▶ [THE PROBLEM]
The string "Identify" may appear in lines of the data; report how many lines contain it, with no other output.

Recorded data:
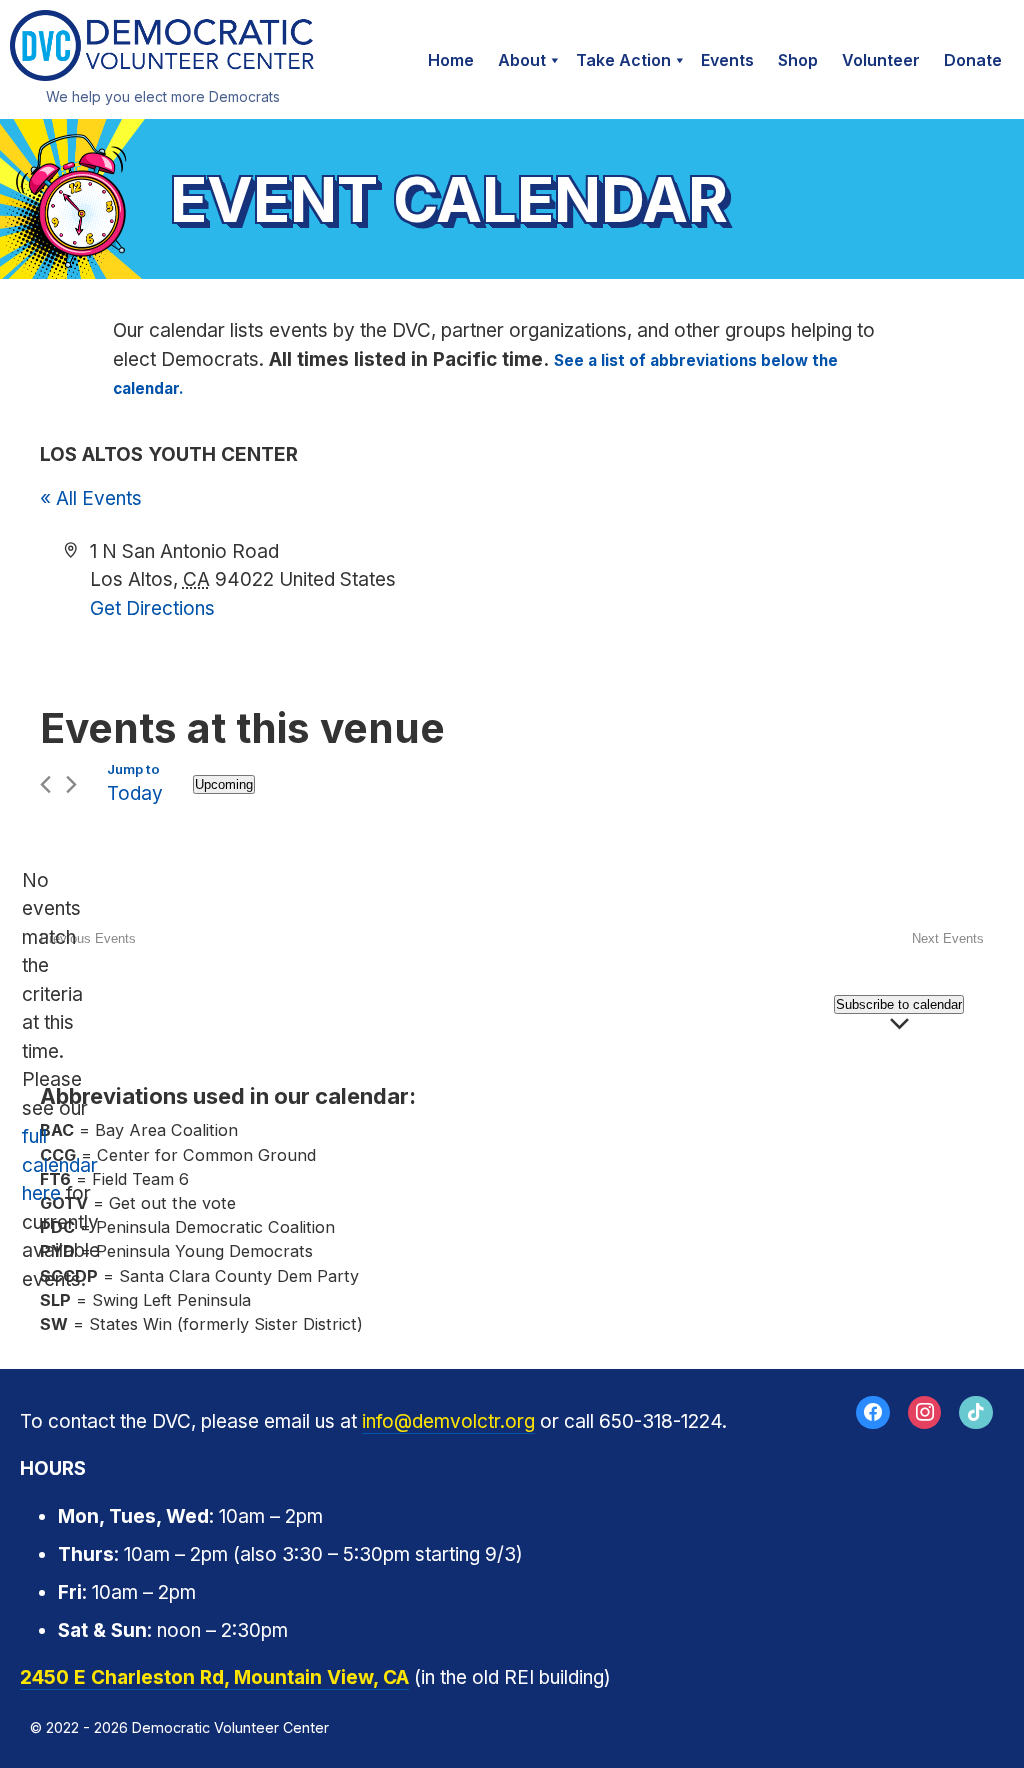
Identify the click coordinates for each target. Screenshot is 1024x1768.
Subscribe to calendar (899, 1004)
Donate (973, 60)
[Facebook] (873, 1413)
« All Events (91, 498)
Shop (798, 60)
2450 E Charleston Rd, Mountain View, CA (214, 1677)
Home (451, 60)
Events (727, 60)
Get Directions (152, 608)
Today (135, 793)
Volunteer (881, 60)
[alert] (56, 1081)
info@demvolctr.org (448, 1421)
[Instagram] (925, 1413)
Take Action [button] (623, 60)
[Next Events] (71, 784)
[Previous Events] (45, 784)
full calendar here (60, 1165)
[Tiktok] (976, 1413)
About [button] (522, 60)
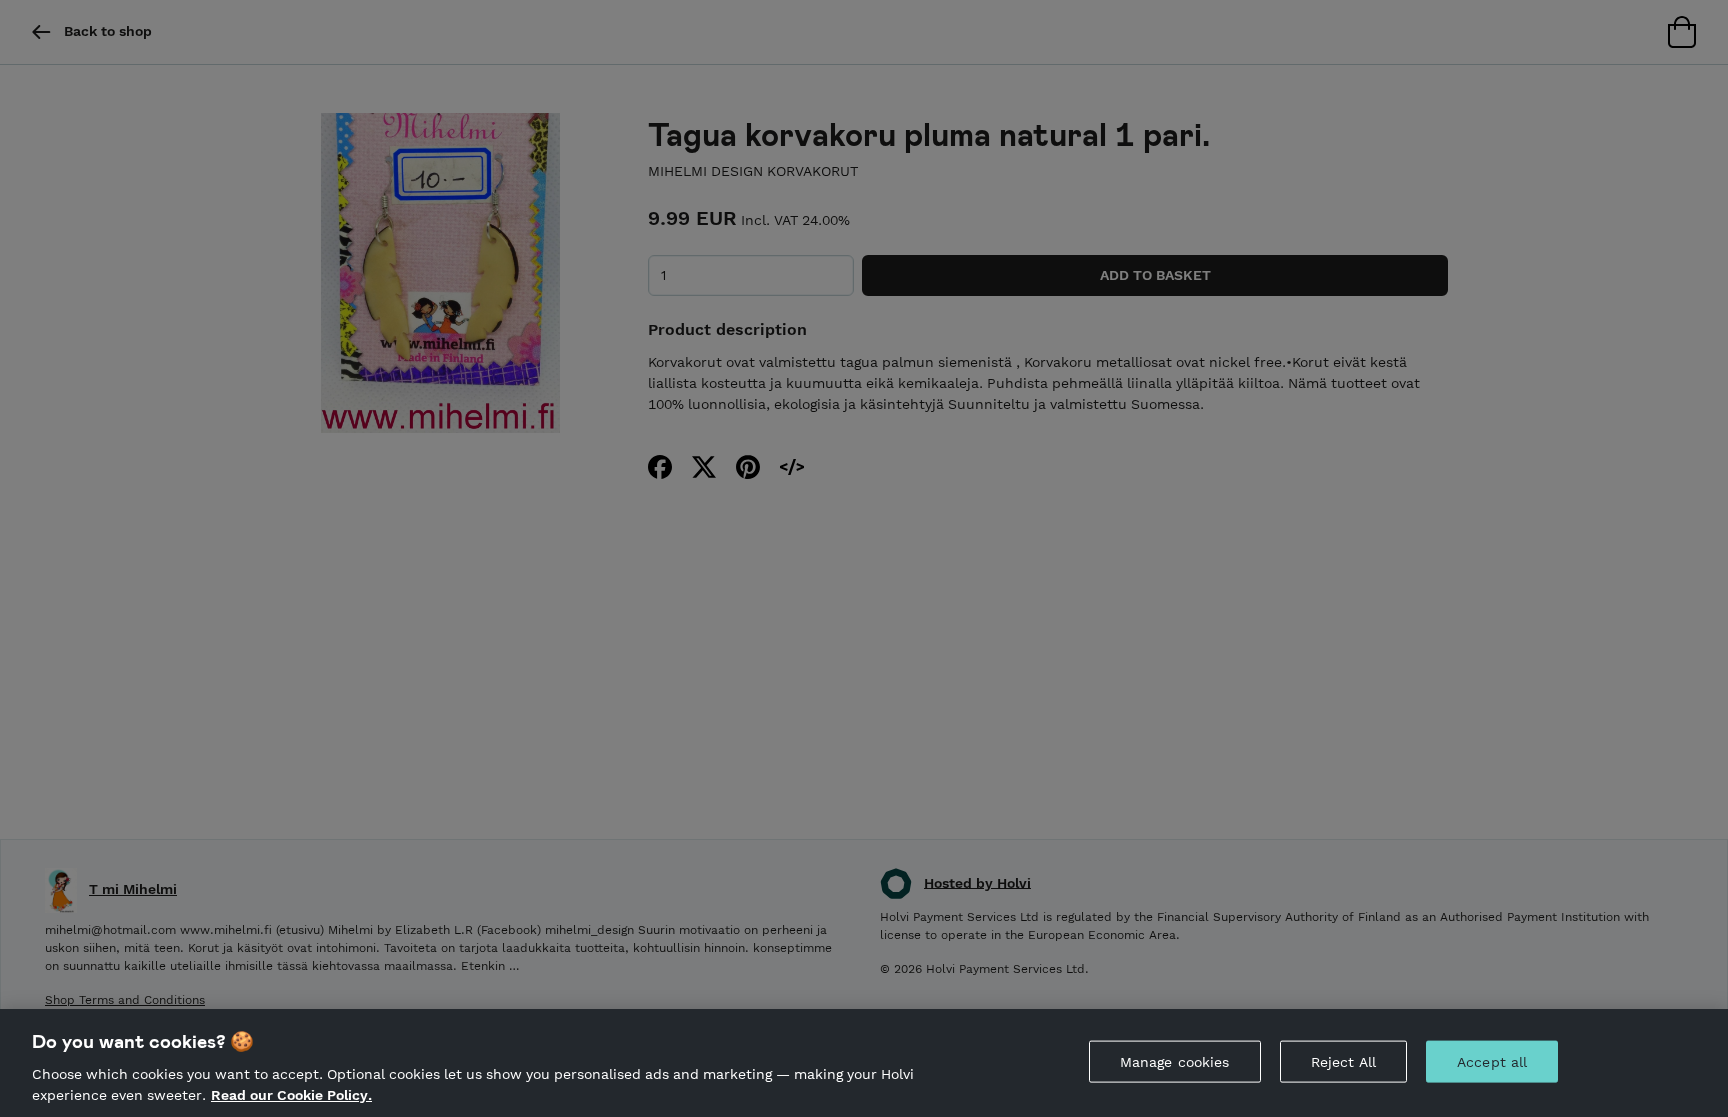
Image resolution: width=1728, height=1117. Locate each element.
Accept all (1492, 1062)
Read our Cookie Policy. (291, 1095)
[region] (864, 1063)
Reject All (1343, 1062)
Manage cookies (1175, 1062)
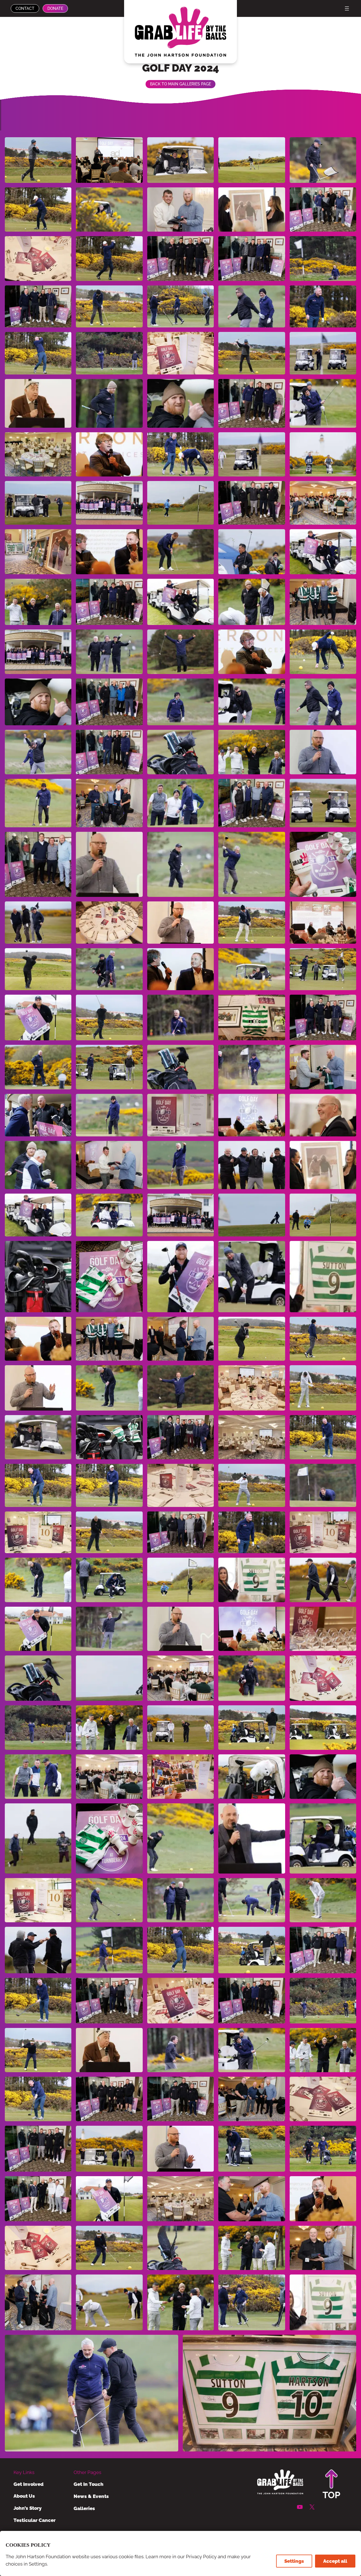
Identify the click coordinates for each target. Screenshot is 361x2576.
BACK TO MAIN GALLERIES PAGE (180, 83)
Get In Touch (89, 2484)
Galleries (84, 2508)
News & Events (91, 2496)
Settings (294, 2561)
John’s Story (27, 2508)
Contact (25, 8)
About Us (24, 2496)
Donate (55, 8)
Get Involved (28, 2484)
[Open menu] (347, 8)
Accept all (335, 2561)
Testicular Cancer (35, 2520)
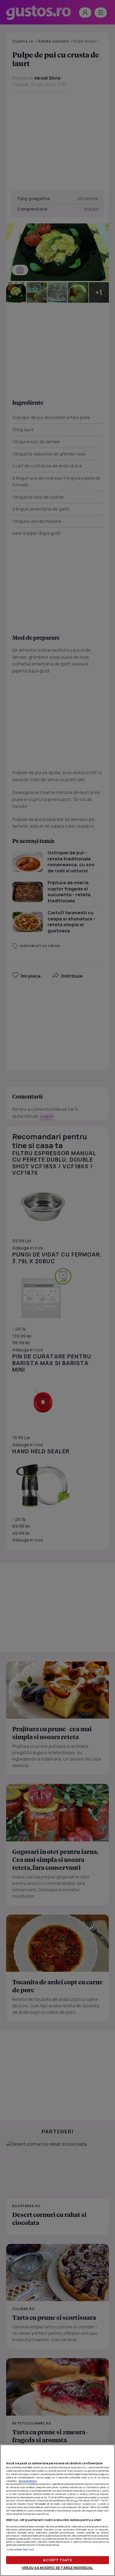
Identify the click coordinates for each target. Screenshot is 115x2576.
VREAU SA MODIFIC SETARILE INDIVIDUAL (57, 2567)
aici (76, 2500)
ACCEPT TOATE (57, 2560)
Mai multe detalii (28, 2480)
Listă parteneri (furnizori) (20, 2549)
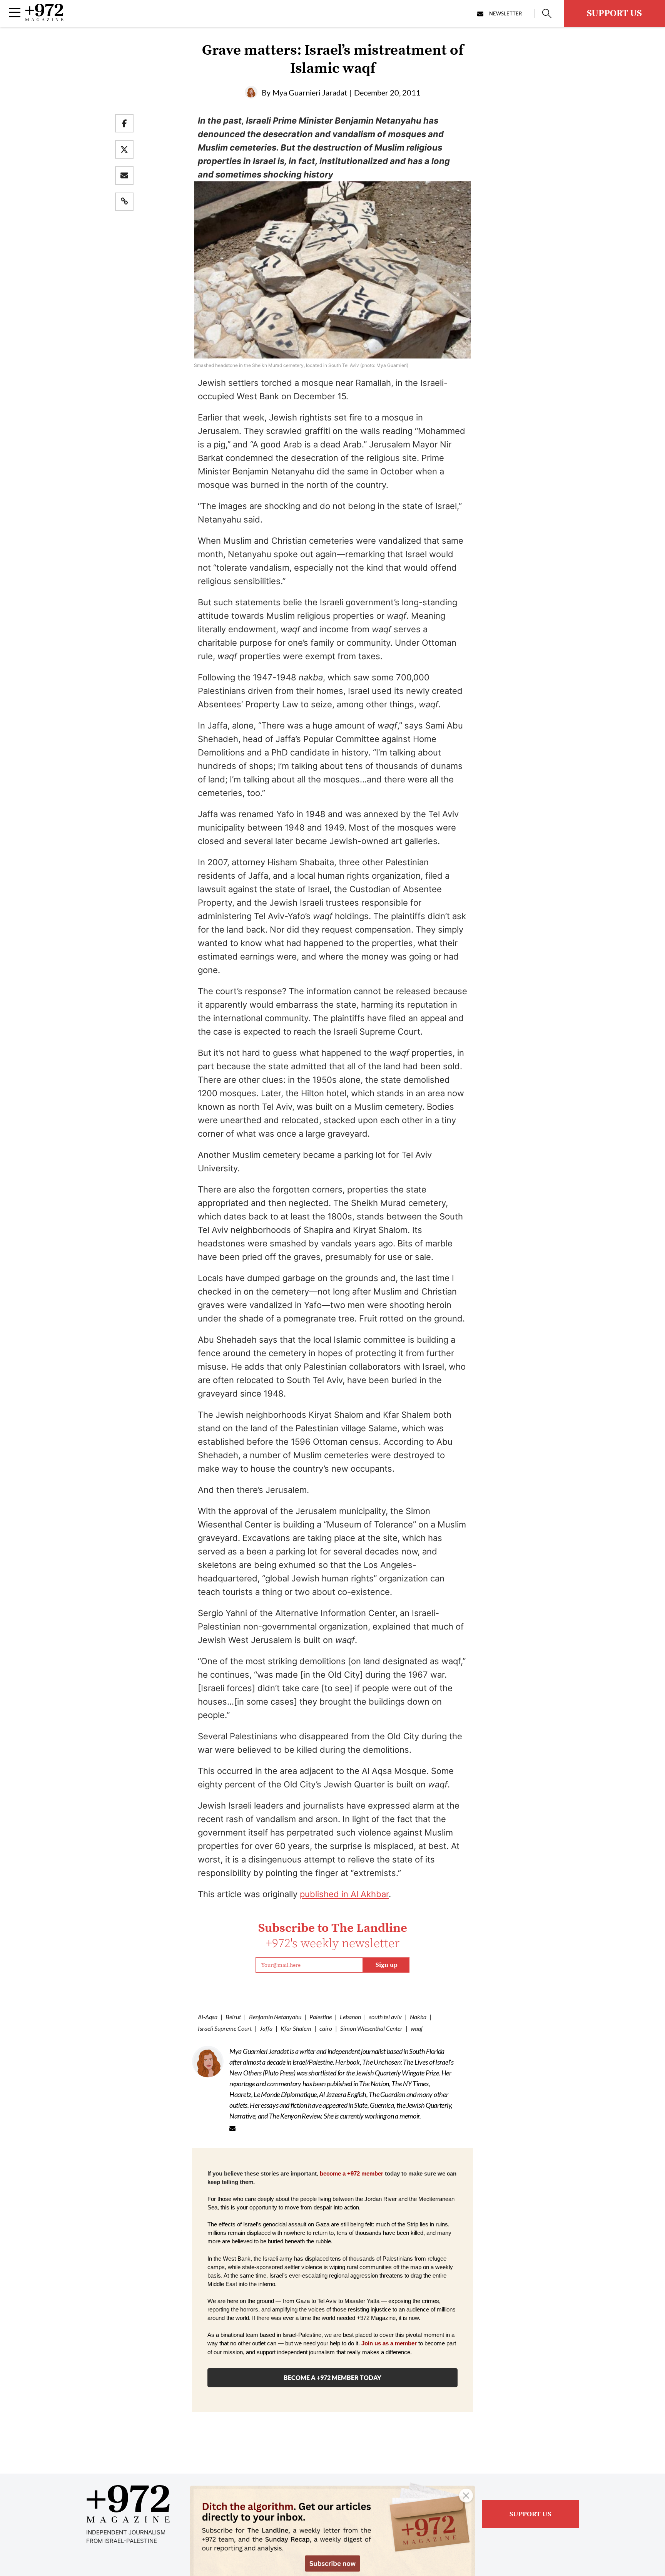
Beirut (233, 2016)
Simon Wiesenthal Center (371, 2028)
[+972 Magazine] (44, 19)
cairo (325, 2028)
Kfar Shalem (296, 2028)
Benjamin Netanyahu (275, 2016)
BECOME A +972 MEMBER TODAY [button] (332, 2377)
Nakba (418, 2016)
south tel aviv (385, 2016)
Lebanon (350, 2016)
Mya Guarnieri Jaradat (309, 92)
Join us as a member (389, 2343)
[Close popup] (466, 2495)
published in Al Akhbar (344, 1894)
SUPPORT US (614, 13)
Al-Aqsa (207, 2016)
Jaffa (266, 2028)
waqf (417, 2028)
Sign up (387, 1965)
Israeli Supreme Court (225, 2028)
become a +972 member (351, 2174)
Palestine (320, 2016)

▶ [WORKED SOLUTION]
3